Server Monitoring Best Practices: Keeping Your Ruby App and PostgreSQL Clusters Alive on DigitalOcean

Establishing Core Metrics for Ruby on Rails Applications

Effective server monitoring for a Ruby on Rails application on DigitalOcean hinges on a multi-layered approach. We need to track not just the underlying infrastructure but also the application’s performance and health from an end-user perspective. For the Rails app itself, key metrics include request latency, error rates, and throughput. These provide immediate insight into application responsiveness and stability.

Instrumenting Your Rails Application with Prometheus

Prometheus is a de facto standard for application-level metrics. For Rails, the prometheus_client gem is an excellent choice. It allows you to expose custom metrics that can be scraped by a Prometheus server.

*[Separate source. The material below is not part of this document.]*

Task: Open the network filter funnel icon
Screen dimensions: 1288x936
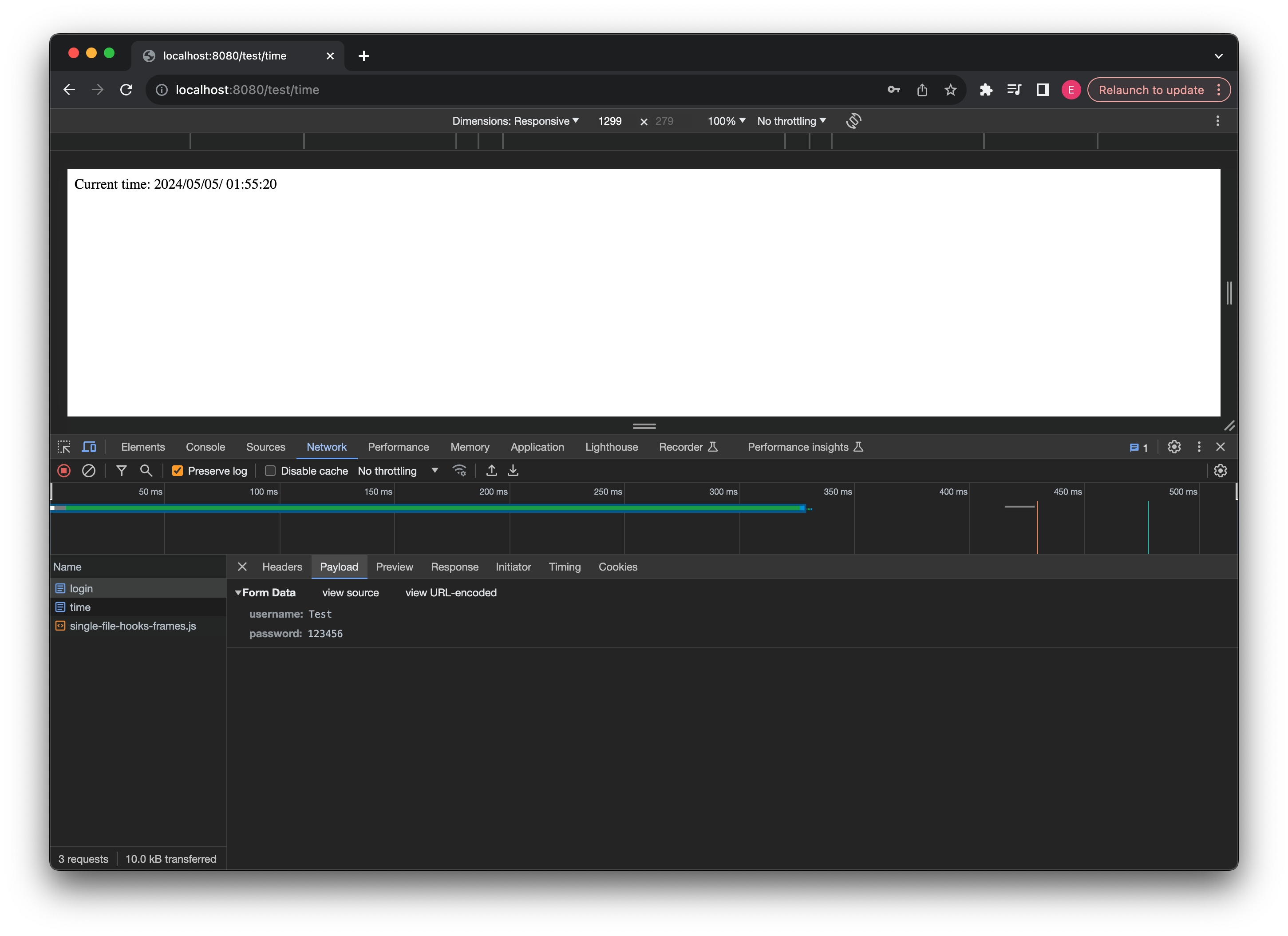Action: 121,471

First, add the gem to your Gemfile:

# Gemfile
gem 'prometheus_client'

Next, initialize the client and define some basic metrics. A common place for this is in an initializer file, e.g., config/initializers/prometheus.rb:

# config/initializers/prometheus.rb
require 'prometheus_client'

# Initialize Prometheus Client
PrometheusClient.configure do |config|
  config.logger = Rails.logger
end

# Define custom metrics
# A counter for total requests
Rails.application.config.x.prometheus_metrics = {
  http_requests_total: PrometheusClient::Counter.new(
    :http_requests_total,
    'Total HTTP requests processed by the application.'
  ),
  http_request_duration_seconds: PrometheusClient::Histogram.new(
    :http_request_duration_seconds,
    'HTTP request latency in seconds.',
    { buckets: PrometheusClient::Histogram::DEFAULT_BUCKETS }
  )
}

# Middleware to record metrics for each request
# This should be added to config/application.rb or config/environments/*.rb
# Example for config/application.rb:
# config.middleware.use PrometheusClient::Rack::Middleware,
#   metrics: Rails.application.config.x.prometheus_metrics

Ensure you add the middleware to your Rails application’s middleware stack. In config/application.rb:

# config/application.rb
module YourApp
  class Application << Rails::Application
    # ... other configurations ...

    config.middleware.use PrometheusClient::Rack::Middleware,
      metrics: Rails.application.config.x.prometheus_metrics

    # ... other configurations ...
  end
end

This setup will expose metrics at a /metrics endpoint, which your Prometheus server can then scrape. You can further customize this by adding labels for controller, action, or HTTP status codes to gain more granular insights.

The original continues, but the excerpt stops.